Required tasks →
**a.** Answer these from the post on backups:
(i) What tool does the writer use for back-in-time restores of centrally held managed file stores?
(ii) How many days of online restore points does the backed-up server VM have?
(iii) Where is the server VM sent for off-site backup?
**b.** Please carry on the post on backups, starting after its final sentence.

== Passage given ==

You get the idea - there is rather more to backups than simply "backups". Now
look at appropriate technologies and strategies. eg for wifey, I used the
recycle bin (KDE in this case) and bit my tongue when told I must have done
it. I have put all her files into our family Nextcloud instance that I run at
home. NC/Owncloud also have a salvage bin thing and the server VM I have is
also backed up and off sited (to my office) with 35 days online restore points
and a GFS scheme - all with Veeam. I have access to rather a lot more stuff as
well and that is only part of my data availability plan but the point remains:
I've considered the whole thing.

So to answer your question, I use a lot of different technologies and
strategies. I use replication via NextCloud to make my data highly available.
I use waste/recycle bins for quick "restores". I use Veeam for back in time
restores of centrally held managed file stores. I off site via VPN links to
another location.

If your question was simply to find out what people use then that's me done.
However if you would like some ideas that are rather more realistic for a
generic home user that will cover all bases for a reasonable outlay in time,
effort and a few quid (but not much) then I am all ears.

===
== Given entries ==

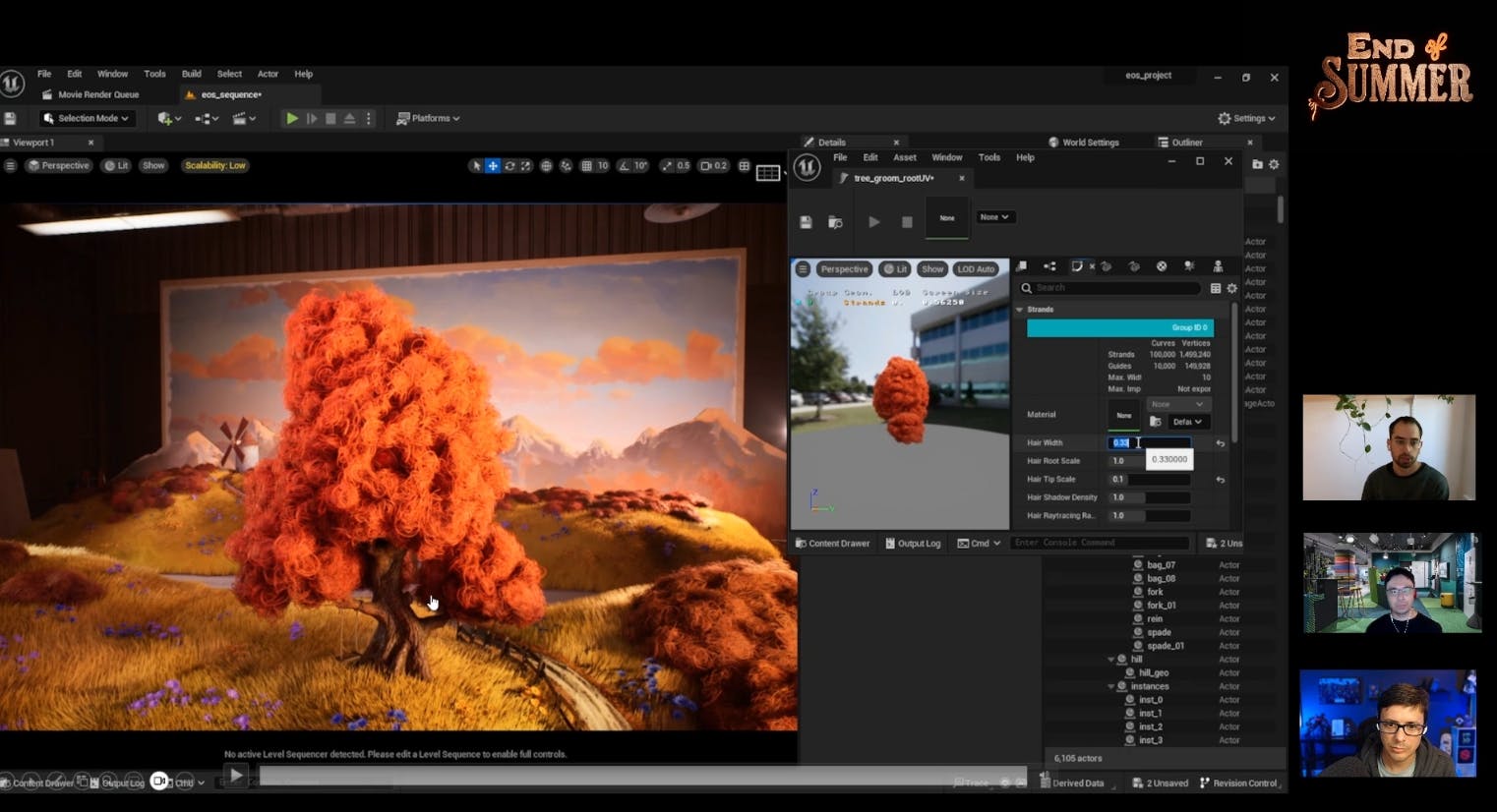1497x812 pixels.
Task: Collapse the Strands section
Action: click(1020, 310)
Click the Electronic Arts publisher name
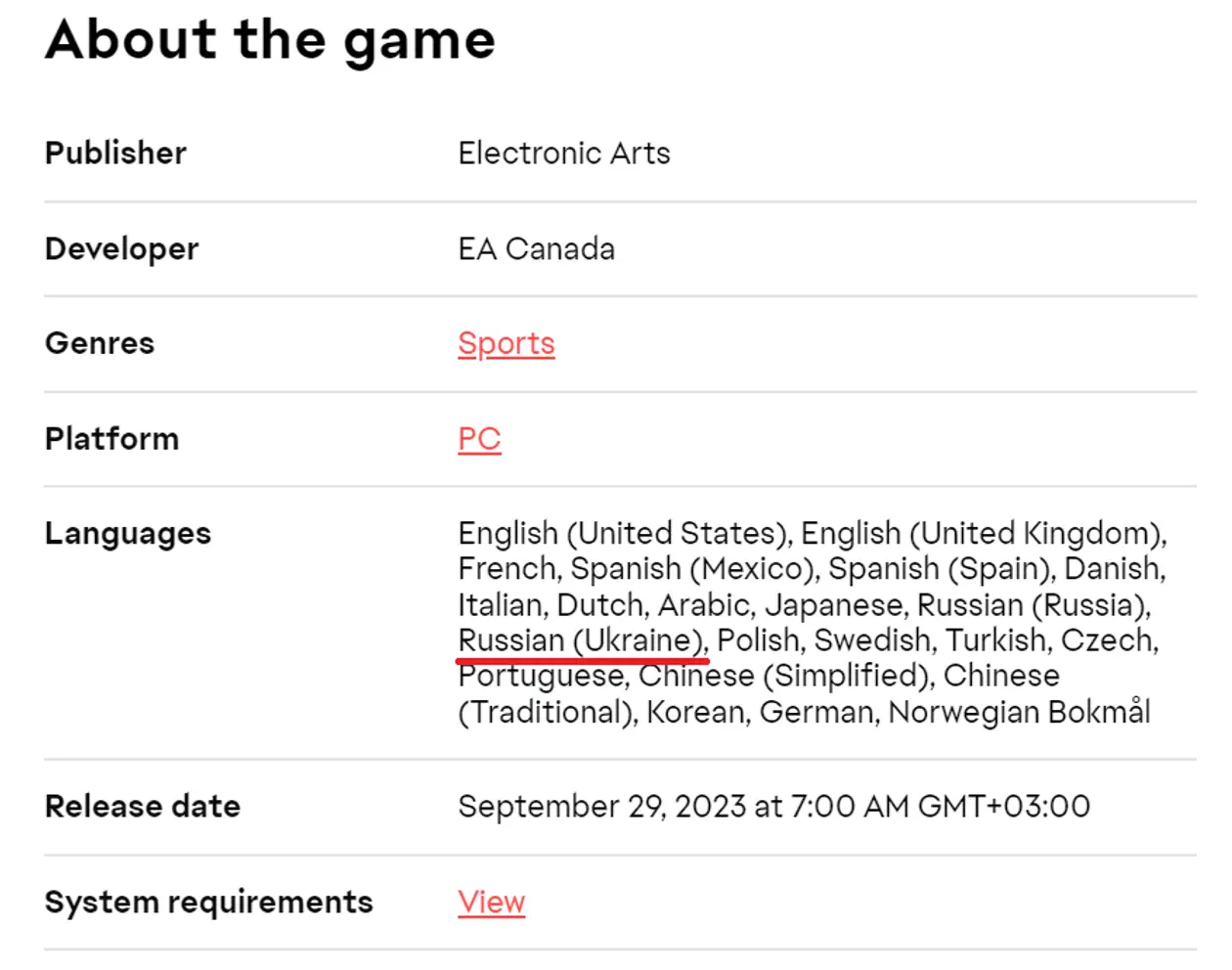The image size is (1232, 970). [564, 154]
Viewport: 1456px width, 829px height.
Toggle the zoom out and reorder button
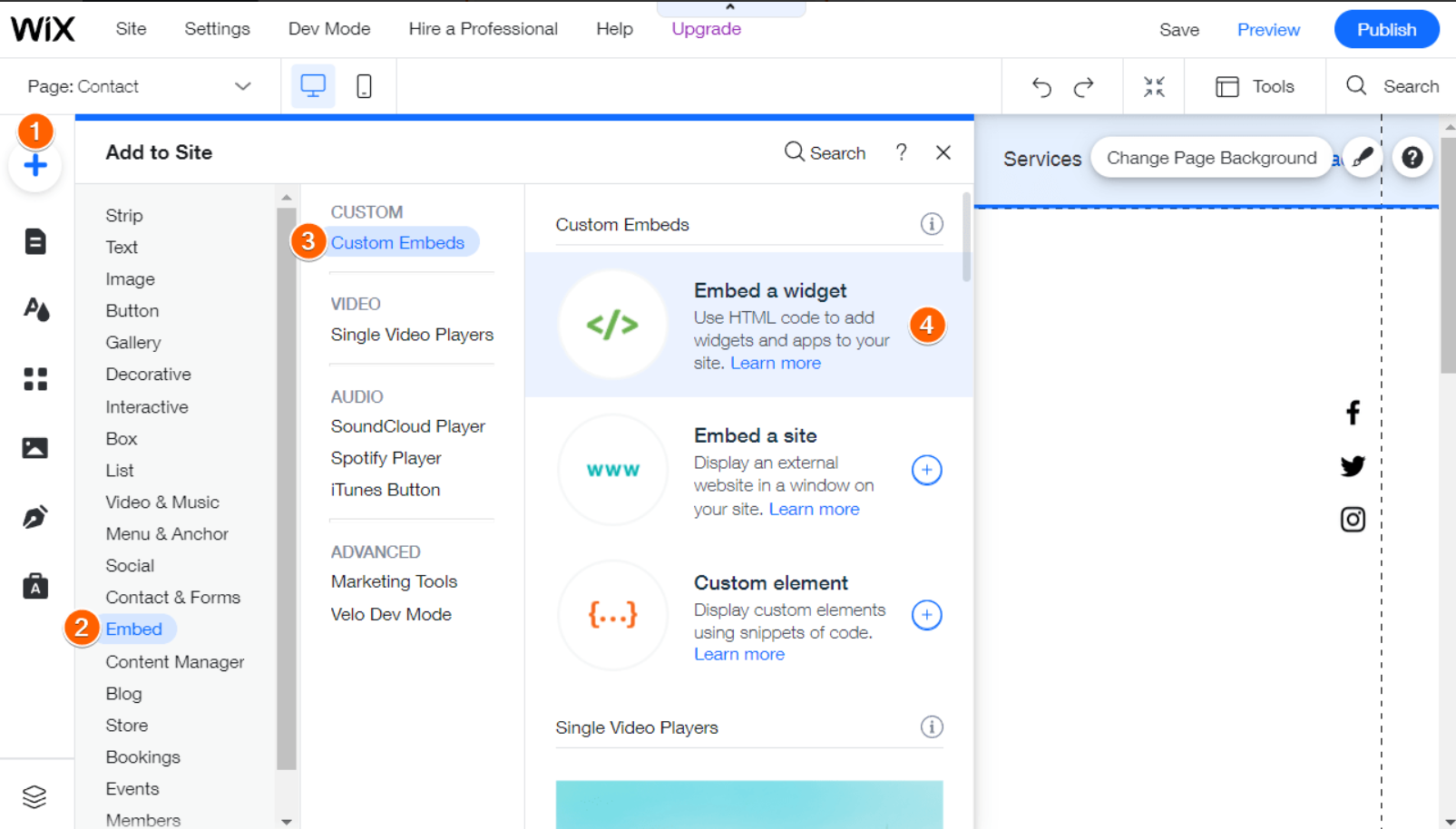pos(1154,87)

===

Results of the tasks →
**a.**
(i) Veeam
(ii) 35 days
(iii) To the writer's office

**b.**
------
pmoriarty
I use rdiff-backup.[1]

 _" rdiff-backup backs up one directory to another, possibly over a network.
The target directory ends up a copy of the source directory, but extra reverse
diffs are stored in a special subdirectory of that target directory, so you
can still recover files lost some time ago. The idea is to combine the best
features of a mirror and an incremental backup. rdiff-backup also preserves
subdirectories, hard links, dev files, permissions, uid/gid ownership (if it
is running as root), modification times, acls, eas, resource forks, etc.
Finally, rdiff-backup can operate in a bandwidth efficient manner over a pipe,
like rsync. Thus you can use rdiff-backup and ssh to securely back a hard
drive up to a remote location, and only the differences will be transmitted."_

[1] - [https://github.com/sol1/rdiff-backup](https://github.com/sol1/rdiff-
backup)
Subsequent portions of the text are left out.